Después de un período breve y dañino en el gobierno estadounidense, Elon Musk tiene más tiempo para dedicarse a sus empresas, y en los últimos días ha promocionado con intensidad Grok Imagine, una nueva herramienta para la aplicación de inteligencia artificial generativa (IAG) que está disponible –por ahora con limitaciones– en su plataforma X, antes llamada Twitter. Sirve para producir imágenes y videos breves a pedido de los usuarios, y un informe periodístico de The Verge destacó que ofrece, con la opción de “modo picante”, contenidos en los que personas reales aparecen semidesnudas y en actitudes sexualmente provocativas.

No es necesario señalar que este uso de la IAG (que no comenzó con Grok Imagine) viola derechos y facilita diversas formas de agresión y difamación, en varios casos delictivas. Ahora nos detendremos en un riesgo que podría parecer menor: sustituye y estanca la imaginación humana. Como otras herramientas de la misma familia, trabaja con un repertorio preestablecido para generar combinaciones que sólo son “nuevas” porque no existen fuera de lo virtual.

Malas artes decadentes

En junio de este año se lanzaron y fueron muy escuchados dos álbumes acreditados al grupo The Velvet Sundown, que resultó ser “un proyecto de música sintética guiada por una dirección creativa humana, y compuesta, vocalizada e ilustrada con el apoyo de inteligencia artificial [...] para desafiar los límites de la autoría, la identidad y el futuro de la música”, según informaron tardíamente los responsables de lo que llamaron “una provocación artística”.
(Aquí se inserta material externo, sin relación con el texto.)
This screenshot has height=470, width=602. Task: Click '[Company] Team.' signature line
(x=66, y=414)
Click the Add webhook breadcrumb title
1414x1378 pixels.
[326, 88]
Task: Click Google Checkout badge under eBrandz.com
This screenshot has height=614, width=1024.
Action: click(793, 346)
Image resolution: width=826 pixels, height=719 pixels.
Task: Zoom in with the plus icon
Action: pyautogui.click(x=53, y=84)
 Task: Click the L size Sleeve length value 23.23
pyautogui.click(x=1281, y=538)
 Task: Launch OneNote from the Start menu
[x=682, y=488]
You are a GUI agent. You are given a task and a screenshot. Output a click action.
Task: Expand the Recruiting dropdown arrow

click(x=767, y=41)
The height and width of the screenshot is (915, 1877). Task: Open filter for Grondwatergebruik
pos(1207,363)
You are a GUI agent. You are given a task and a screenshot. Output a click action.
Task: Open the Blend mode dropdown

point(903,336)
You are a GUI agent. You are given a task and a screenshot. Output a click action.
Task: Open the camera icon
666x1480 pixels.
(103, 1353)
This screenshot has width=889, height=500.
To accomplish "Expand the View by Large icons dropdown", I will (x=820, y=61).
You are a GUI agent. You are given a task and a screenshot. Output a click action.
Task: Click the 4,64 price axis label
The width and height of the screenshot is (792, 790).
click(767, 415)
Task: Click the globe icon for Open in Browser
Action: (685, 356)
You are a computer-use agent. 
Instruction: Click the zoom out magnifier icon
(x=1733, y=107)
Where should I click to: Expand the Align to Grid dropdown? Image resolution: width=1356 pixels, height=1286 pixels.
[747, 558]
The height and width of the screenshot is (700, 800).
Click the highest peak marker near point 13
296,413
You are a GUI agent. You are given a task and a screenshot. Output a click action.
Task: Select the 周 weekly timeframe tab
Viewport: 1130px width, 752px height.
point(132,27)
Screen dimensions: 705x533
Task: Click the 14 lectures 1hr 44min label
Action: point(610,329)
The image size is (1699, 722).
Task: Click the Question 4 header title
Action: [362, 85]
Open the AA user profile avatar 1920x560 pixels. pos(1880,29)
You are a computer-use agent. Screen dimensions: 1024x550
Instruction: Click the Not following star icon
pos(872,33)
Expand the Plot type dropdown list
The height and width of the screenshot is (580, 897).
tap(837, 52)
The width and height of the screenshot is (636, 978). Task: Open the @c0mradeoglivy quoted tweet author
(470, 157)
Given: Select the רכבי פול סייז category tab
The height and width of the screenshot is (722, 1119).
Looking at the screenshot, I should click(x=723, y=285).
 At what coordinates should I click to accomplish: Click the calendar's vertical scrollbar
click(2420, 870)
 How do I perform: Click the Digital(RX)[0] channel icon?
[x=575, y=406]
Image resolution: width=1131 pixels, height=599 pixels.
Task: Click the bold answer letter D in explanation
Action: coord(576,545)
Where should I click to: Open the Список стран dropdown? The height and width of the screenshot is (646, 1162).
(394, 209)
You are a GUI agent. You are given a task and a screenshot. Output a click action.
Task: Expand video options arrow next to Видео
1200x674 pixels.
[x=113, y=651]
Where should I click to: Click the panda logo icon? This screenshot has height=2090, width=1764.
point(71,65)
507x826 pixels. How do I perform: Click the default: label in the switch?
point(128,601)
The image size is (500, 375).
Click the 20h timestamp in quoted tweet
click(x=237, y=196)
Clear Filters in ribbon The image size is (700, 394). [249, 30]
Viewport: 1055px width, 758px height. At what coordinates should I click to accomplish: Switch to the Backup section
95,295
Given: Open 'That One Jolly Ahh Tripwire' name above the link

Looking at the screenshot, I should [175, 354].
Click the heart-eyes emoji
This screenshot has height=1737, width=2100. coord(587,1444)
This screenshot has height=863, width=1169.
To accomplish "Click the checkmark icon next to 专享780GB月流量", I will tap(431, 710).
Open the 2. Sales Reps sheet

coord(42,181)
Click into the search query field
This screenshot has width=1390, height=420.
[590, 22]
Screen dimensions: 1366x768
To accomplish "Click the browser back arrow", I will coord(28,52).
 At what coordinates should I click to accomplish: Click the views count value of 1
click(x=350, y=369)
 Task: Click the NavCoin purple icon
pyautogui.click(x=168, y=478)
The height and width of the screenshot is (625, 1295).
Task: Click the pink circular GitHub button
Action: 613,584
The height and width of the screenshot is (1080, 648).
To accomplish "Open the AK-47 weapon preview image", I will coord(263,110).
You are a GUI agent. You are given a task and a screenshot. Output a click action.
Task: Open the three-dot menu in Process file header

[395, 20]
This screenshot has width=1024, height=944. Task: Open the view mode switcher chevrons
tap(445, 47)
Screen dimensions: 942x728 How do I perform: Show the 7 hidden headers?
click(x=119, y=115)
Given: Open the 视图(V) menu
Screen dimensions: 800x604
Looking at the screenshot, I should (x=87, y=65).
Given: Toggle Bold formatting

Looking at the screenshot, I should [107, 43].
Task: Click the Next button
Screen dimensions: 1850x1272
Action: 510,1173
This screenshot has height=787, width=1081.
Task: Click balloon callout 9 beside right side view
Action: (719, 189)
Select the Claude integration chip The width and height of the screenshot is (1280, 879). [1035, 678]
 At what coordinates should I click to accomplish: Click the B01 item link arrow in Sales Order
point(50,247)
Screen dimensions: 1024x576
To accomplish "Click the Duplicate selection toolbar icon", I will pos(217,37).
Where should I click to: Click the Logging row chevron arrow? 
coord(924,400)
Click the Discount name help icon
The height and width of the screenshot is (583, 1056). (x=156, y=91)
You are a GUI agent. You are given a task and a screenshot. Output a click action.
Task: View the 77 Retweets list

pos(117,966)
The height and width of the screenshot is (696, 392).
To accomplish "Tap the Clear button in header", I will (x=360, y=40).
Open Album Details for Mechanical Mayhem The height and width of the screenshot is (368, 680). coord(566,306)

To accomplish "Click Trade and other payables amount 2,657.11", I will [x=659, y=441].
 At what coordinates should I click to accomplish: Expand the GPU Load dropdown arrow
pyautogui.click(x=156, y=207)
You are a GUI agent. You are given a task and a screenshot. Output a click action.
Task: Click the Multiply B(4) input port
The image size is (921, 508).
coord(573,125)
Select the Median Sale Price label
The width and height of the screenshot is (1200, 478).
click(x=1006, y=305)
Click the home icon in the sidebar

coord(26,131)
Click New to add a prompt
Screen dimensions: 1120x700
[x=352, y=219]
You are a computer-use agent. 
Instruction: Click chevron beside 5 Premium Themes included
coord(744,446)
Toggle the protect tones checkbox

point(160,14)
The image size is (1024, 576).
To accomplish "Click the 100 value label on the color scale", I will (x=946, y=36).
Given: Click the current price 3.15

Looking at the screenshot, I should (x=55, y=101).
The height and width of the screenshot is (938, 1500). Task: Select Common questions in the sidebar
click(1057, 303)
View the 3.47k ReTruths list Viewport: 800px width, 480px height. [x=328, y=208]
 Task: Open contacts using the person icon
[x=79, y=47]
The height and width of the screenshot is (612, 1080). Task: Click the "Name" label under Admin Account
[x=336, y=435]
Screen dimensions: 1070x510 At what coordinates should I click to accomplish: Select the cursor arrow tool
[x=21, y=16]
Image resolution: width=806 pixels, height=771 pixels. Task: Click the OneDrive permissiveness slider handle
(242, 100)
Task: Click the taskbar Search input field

Internet no sólo se ha llenado de música “original” producida mediante IAG, sino también de versiones simuladas: “Bohemian Rhapsody” por The Beatles, álbumes completos de Led Zeppelin o U2 en estilo rockabilly y muchos otros pastiches, a veces presentados como lo que son y a veces no. Con mayor o menor verosimilitud, todo suena familiar y no podría ser de otra manera, porque se trata de material reciclado.

Seres humanos han compuesto siempre gran parte de la música popular con el criterio de reiterar fórmulas conocidas para que les gustara a más personas. A mediados del siglo pasado hubo un notable estallido de creatividad, pero desde comienzos del actual la industria se vengó. En concursos de televisión con alto rating, los participantes siguen instrucciones de “gente que sabe” sobre qué tienen que cantar y cómo, el vestuario y el desempeño escénico, con un jurado que a menudo premia la capacidad de imitación. La IAG avanza rauda en la misma dirección, sin el lastre de tener que adiestrar a personas reales.

Por ahora, el uso de insumos con baja fidelidad para la música de IAG permite detectar su origen con los programas adecuados, y ya hay sitios web que brindan ese servicio. Con el tiempo, es probable que la calidad mejore y las dificultades para identificar huellas aumenten. Podría pasar incluso algo peor: que personas acostumbradas a escuchar este tipo de productos compongan canciones muy semejantes a las que no tienen autor humano. Ese futuro es posible en otras áreas.

Fuerzas de flaqueza

Por ahora, algunas características de los textos producidos por IAG los hacen bastante reconocibles, pero mientras los sistemas informáticos “aprenden” el lenguaje humano, se da también el proceso inverso. La población escolar recurre a estas herramientas en forma creciente e incorpora su forma de expresarse, del mismo modo en que adopta palabras, frases hechas y acentos cuando consume mucho ciertos entretenimientos audiovisuales. La combinación de los dos procesos hace probable que en algunos años las diferencias se hayan reducido mucho.

Todo lo antedicho es profundamente político, pero también se aplica a la política en sentido estricto. Mohammad Gawdat, un especialista en software de destacada trayectoria en Microsoft y Google, piensa que la IAG “va a ser mejor que los humanos en todo” y que le deberíamos encomendar el gobierno mundial para ser felices. La idea es pésima: implica una forma peligrosa de pensamiento único sobre lo que es bueno, y presupone que trabajar con la información disponible será suficiente para tomar las mejores decisiones.

La inteligencia artificial tiene muchísimos usos maravillosos y prometedores, pero no deberíamos asignarle tareas que superan sus posibilidades de acierto. Democratizar el acceso a lo que está disponible es magnífico, pero recorrer variaciones de lo consabido no equivale a imaginar, emprender y evaluar caminos nuevos. La creatividad se basa en el patrimonio colectivo de la humanidad, pero requiere algo más que el conocimiento y la recombinación de big data. El “¿qué pasaría si...?” y las dudas son motores insustituibles del pensamiento, potencias de nuestra imperfección.

La capacidad de dar respuestas no sustituye a la de hacer preguntas y explorar, como escribió Juan Gelman, “encuentros que nadie sabría predecir”. Diálogos y debates, discrepancias y acuerdos. Política bien hecha, sin la presunción de tener ya todas las respuestas.